Since 2011, federal law has permitted those seeking to challenge the validity of patents to initiate administrative proceedings before the Patent Trial and Appeal Board (PTAB), a branch of the Patent Office. The Supreme Court will hear oral arguments on March 1 in United States v, Arthrex, Inc., a case that challenges the constitutionality of the PTAB’s structure. The Court should uphold the challenge because the administrative patent judges (APJs) who sit on the PTAB are appointed to their positions in a manner that violates the U.S. Constitution’s Appointments Clause.
The PTAB has been highly controversial throughout its 10-year existence. Patent holders complain that it weakens the patent system by facilitating challenges to properly issued patents. Studies show that the PTAB strikes down one or more patent claims in 84% of patents subject to a final decision. It routinely invalidates patent claims even where an Article III judge and jury upheld the claims in prior federal court proceedings involving the same parties. Indeed, that was true of the medical device patent at issue in Arthrex.
But we are not writing to criticize decisions issued by the PTAB or to urge its abolition. Rather, our concern is the constitutionally deficient manner in which APJs are appointed. These administrative officials are granted power to exercise vast amounts of executive authority. Under the Constitution, officials exercising such power are deemed “principal officers” of the United States and may only be appointed via presidential nomination and confirmation by the Senate. Because APJs are nominated by the Secretary of Commerce alone, the Constitution prohibits them from exercising such power.
The United States urges the Supreme Court to find that APJs are mere “inferior” officers—a finding that would legitimate the current appointment process. But the Court has traditionally defined an “inferior” officer as one whose decisions are subject to review by a superior who himself or herself is a “principal officer” confirmed by the Senate. PTAB decisions issued by APJs are not reviewable by any principal officer within the Executive Branch. Rather, they are reviewable only in a federal court (and even then, only under a deferential standard of review). APJs thus fall squarely within the Court’s definition of a “principal officer.”
Nor can the problem be fixed (as the government suggests) by eliminating good-cause tenure protection currently afforded to APJs by federal statutes. Eliminating tenure would increase the Secretary of Commerce’s supervisory authority by allowing him to remove APJs whose patent-invalidity rulings he finds objectionable. But it would not change APJs’ status as principal officers because their prior rulings would still not be subject to review by another principal officer.

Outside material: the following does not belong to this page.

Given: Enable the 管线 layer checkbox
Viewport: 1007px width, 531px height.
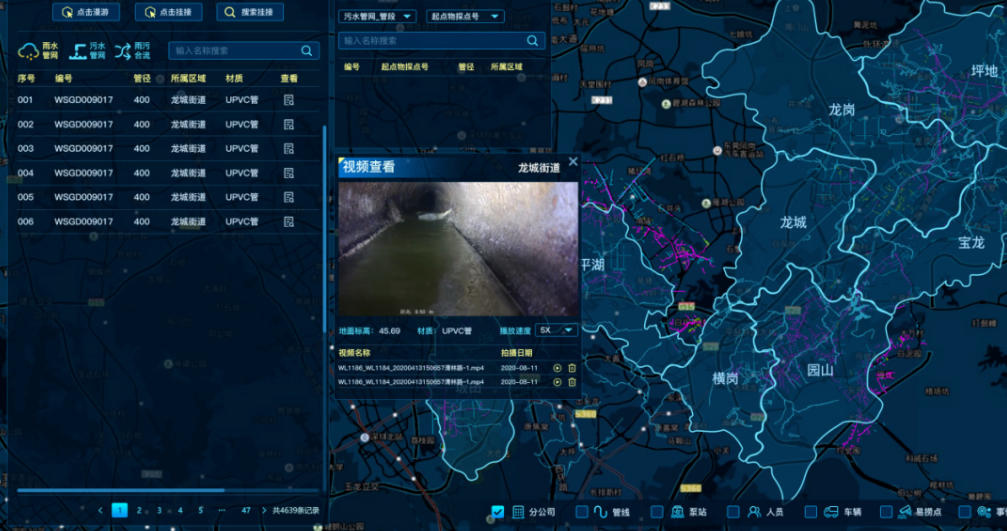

Why should we be so concerned about what seems like an academic dispute about an arcane procedural provision of the Constitution? Because the decisions issued by the PTAB are of tremendous importance. Congress has empowered the PTAB to invalidate patents for products that the inventor likely spent years developing and that the Patent Office carefully studied before issuing the patent. These patents are property rights, granted because Congress has determined that granting individuals rewards for their inventions provides an important incentive for the development of new, useful, and often life-saving products. Any power to destroy these property rights ought to be reserved for individuals whose qualifications have been verified through application of Article II’s rigorous Senate confirmation process. All federal judges must go through that process. It is not too much to ask that any administrative official given similar patent-invalidation powers be required to go through the same process.